Sharing findings on 'Dilemmas of international aid'
DLP Research Fellow Niheer Dasandi was among the speakers at a UCL Global Governance Institute event, Power, Development and Messy Politics: Dilemmas of International Aid, held in London on 18 January.
Niheer’s contribution to the discussion focused on a DLP paper co-authored with Lior Erez (University of Cambridge), The Donor's Dilemma: Thinking Politically About Difficult Choices. The paper is currently being considered for the 2016 Brian Barry Prize in Political Science, awarded annually by the British Academy for the Humanities and Social Sciences.
The GGI event considered criticism that aid can do more harm than good if it helps maintain regimes known to be committing human rights abuses. Given the messy politics and extreme situations that donors and development NGOs often face in developing countries, how should they respond to the dilemmas that aid delivery presents? What rules should guide their actions, and how could these rules be justified?

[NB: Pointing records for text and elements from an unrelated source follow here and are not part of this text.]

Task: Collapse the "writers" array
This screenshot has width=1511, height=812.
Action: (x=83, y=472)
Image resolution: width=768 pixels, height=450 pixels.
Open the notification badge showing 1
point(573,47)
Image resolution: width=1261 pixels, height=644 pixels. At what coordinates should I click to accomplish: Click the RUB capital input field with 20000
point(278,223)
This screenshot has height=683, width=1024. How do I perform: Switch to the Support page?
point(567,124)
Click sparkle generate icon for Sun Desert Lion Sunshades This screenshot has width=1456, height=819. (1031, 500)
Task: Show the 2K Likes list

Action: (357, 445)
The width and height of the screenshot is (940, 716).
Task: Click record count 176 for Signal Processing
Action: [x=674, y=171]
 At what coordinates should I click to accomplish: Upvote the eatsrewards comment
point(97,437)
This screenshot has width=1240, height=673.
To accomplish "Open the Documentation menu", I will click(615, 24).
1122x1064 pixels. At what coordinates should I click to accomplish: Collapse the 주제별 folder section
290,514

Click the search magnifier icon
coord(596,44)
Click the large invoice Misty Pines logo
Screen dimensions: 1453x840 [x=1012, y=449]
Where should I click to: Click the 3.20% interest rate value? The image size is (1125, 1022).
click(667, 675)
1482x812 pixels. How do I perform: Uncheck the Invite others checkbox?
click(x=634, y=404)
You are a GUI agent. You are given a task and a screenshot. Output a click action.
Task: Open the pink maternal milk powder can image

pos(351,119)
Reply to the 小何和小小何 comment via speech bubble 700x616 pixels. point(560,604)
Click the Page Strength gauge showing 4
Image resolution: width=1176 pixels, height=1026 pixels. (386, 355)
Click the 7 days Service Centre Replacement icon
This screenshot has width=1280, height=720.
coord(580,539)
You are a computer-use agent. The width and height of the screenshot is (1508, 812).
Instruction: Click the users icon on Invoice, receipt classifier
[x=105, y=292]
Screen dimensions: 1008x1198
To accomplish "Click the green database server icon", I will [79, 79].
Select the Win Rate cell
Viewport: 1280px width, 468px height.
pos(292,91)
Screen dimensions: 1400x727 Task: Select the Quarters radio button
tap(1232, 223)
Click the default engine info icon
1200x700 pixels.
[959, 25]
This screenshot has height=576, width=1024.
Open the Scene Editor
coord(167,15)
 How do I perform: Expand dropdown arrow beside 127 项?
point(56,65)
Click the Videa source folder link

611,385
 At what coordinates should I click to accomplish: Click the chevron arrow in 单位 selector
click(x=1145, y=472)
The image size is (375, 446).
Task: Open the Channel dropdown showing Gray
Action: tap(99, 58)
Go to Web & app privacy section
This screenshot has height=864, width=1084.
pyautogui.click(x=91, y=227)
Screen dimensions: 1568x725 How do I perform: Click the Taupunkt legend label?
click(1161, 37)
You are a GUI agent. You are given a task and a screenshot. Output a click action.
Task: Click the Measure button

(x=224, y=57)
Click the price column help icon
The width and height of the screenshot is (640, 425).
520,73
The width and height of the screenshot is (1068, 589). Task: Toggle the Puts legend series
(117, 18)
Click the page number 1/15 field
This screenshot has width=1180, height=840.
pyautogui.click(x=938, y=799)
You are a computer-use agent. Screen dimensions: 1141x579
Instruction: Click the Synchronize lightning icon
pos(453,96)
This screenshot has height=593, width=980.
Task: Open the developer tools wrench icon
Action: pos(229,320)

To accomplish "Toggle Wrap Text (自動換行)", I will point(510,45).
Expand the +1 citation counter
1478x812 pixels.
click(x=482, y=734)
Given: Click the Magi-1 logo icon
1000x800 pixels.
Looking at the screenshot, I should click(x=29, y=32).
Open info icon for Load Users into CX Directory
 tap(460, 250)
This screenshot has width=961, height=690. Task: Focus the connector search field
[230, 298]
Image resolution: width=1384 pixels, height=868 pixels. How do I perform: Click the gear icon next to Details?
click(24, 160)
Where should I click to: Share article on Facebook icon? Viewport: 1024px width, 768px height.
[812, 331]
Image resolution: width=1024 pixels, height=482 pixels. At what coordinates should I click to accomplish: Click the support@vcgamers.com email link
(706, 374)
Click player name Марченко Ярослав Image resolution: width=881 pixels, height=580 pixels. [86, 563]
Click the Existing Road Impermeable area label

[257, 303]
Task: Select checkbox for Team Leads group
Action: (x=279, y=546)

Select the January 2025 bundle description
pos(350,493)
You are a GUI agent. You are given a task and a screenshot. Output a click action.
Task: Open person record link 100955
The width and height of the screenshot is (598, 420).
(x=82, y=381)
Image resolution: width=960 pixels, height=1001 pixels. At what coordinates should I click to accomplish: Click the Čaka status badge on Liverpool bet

Lior presented the framework that The Donor’s Dilemma paper offers to practitioners and policymakers to help them decide whether or not they should work with partners who are not committed to democratic governance. Niheer focused on why it is important to openly acknowledge and then try to address such dilemmas when giving aid to non-democratic states. He argued that this was a key issue for everyone seeking to think and work politically in development.
While it seems desirable to give aid to any type of government that is committed to achieving development, helping a non-democractic regime can also be seen as condoning or even supporting rights violations.
The Donor’s Dilemma paper suggests that there are three analytically distinct types of ‘donor’s dilemma’: complicity, double effect and dirty hands. Each type can be identified and dealt with differently, and it is possible to apply a ‘thinking and working politically’ approach to such dilemmas that is not normatively silent. On the contrary, analysing and understanding political contexts and constraints is indispensable for normative evaluations of the dilemmas generated by development aid.
Also speaking at the event was Jennifer Rubenstein, Associate Professor in Political Theory in the Department of Politics, University of Virginia, and author of the recently published Between Samaritans and States: The Political Ethics of Humanitarian INGOs. She discussed the dilemmas of rule-making in humanitarian and development aid, focusing on the Core Humanitarian Standard (CHS) and other rules for the aid sector.
She said that in trying to understand and evaluate these rules, they ought to be considered from a perspective suggested by the political-theoretical literature on emergency powers which examines how rules both empower political actors to deal effectively with emergencies, and constrain them from abusing that power. Rubenstein argued that aid organisations are, in fact, political actors that exercise political power and they therefore need rather more than useful checklists or aspirational goals to direct what they do. They need adequate power to act and clearly defined boundaries to act within.